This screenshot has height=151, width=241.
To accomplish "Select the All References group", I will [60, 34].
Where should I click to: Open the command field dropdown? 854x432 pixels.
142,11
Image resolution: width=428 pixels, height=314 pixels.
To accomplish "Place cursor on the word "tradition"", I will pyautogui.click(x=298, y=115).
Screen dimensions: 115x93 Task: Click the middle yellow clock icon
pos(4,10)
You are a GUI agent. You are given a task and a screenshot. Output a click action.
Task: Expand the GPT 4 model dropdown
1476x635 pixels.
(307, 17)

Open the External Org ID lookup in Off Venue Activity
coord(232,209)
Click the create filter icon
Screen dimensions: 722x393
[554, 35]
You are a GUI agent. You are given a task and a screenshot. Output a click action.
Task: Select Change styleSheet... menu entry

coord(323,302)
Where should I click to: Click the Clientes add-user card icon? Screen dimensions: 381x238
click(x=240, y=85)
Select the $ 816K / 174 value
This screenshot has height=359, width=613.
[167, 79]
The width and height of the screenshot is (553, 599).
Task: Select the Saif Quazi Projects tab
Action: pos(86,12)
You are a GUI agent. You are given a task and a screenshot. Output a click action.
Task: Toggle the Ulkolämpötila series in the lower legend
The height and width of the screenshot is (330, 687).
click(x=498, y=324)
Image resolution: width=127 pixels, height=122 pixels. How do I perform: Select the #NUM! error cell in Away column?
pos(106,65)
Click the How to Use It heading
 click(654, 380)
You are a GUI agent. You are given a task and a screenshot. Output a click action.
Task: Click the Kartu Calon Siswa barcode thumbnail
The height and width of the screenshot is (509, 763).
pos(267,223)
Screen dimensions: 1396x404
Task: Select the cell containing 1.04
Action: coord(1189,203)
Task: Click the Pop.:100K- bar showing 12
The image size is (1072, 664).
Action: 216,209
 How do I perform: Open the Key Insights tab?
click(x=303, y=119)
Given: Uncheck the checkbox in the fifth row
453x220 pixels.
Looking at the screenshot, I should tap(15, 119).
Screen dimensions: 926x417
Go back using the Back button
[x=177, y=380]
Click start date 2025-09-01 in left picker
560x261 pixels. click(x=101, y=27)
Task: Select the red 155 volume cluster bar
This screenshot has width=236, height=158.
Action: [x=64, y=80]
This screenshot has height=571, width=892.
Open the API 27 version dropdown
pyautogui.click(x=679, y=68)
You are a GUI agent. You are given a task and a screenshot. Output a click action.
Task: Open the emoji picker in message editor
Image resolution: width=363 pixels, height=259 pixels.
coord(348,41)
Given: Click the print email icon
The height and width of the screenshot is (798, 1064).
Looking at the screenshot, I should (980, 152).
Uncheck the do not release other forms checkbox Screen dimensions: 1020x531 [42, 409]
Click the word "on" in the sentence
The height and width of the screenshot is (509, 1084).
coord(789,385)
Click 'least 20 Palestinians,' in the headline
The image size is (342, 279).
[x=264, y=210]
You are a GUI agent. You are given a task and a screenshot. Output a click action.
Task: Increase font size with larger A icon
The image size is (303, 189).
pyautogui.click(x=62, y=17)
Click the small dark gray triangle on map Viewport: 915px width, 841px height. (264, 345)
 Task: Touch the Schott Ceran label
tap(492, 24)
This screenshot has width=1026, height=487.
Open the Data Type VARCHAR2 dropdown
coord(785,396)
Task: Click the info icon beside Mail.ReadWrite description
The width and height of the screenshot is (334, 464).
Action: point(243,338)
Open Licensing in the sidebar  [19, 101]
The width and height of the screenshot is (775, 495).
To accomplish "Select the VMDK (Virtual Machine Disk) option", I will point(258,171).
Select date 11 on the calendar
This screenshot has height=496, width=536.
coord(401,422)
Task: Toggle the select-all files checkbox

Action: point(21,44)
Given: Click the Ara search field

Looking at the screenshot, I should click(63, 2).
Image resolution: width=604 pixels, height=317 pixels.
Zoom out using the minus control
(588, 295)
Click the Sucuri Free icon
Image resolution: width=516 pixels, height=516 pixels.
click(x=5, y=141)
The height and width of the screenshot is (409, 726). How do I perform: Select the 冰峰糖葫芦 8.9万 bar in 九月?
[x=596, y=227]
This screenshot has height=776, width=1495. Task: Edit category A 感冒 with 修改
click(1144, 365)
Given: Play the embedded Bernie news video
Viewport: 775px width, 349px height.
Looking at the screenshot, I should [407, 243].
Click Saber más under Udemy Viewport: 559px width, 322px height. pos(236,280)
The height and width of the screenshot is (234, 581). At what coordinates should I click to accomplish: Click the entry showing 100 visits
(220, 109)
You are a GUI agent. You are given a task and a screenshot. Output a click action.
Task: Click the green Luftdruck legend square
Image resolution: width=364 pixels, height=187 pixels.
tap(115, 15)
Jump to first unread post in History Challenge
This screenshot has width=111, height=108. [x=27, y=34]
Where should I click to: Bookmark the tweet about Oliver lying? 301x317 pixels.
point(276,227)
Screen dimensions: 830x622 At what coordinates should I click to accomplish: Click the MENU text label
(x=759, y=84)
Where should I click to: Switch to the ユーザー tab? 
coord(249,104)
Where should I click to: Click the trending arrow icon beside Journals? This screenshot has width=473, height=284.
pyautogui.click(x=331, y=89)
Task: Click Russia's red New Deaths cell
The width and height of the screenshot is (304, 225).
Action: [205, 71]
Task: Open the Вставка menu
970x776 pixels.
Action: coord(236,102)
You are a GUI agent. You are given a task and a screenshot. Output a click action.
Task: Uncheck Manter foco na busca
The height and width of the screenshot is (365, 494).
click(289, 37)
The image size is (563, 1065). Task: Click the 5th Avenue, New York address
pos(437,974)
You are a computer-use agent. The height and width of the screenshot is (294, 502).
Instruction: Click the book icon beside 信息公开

········

For each line in the entries that holds "legend", return that line.

> [Reply]
Task: Toggle the Ulkolämpötila series in the lower legend
Task: Click the green Luftdruck legend square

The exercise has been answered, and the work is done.